● **Goal of the exercise**
Report every line in the listing below where the string "Ακολουθήστε" shows up.

● **Extracted information**
*** Block opens ***
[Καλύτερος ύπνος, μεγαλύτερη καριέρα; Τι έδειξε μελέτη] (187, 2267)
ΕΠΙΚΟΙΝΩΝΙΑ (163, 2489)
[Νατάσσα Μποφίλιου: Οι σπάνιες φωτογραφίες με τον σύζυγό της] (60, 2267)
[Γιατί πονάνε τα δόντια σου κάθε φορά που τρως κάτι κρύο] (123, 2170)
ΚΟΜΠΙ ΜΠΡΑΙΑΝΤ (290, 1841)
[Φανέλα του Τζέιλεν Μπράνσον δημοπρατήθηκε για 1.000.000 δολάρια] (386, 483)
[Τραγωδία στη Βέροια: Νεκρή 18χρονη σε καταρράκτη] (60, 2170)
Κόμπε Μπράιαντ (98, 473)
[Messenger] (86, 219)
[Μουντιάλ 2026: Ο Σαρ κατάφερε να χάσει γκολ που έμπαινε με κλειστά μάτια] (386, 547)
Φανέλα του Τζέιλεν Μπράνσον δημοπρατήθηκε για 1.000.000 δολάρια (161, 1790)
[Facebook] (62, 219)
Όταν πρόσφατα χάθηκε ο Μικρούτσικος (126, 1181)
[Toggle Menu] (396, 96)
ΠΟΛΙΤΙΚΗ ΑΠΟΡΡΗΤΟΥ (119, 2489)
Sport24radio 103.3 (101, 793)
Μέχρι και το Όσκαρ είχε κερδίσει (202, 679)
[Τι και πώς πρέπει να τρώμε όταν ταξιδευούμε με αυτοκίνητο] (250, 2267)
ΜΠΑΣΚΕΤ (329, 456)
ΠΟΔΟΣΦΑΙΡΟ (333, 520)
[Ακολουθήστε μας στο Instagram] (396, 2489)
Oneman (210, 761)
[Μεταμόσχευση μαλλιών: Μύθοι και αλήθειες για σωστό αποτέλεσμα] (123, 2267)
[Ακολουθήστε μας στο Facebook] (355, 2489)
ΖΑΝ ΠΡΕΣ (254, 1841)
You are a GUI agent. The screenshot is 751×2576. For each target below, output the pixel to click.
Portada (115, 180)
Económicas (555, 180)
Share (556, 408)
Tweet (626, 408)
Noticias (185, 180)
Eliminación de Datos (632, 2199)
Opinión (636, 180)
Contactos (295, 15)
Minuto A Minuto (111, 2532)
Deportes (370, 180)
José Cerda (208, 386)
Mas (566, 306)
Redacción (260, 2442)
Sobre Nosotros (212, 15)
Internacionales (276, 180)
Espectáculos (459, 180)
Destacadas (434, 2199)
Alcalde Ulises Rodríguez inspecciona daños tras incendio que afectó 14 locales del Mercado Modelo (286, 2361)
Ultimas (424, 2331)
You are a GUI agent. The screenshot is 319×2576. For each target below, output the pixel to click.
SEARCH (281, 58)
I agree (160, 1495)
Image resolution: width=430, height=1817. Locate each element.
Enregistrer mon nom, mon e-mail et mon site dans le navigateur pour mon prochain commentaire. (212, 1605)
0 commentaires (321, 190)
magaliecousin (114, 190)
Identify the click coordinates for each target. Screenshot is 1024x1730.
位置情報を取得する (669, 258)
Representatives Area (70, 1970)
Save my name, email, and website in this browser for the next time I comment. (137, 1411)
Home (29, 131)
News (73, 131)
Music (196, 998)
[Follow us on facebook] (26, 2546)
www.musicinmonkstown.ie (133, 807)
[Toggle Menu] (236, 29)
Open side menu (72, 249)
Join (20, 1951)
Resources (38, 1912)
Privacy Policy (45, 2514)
*** Block closes ***
● **Finished task**
[Ακολουθήστε μας στο Instagram] (396, 2489)
[Ακολουθήστε μας στο Facebook] (355, 2489)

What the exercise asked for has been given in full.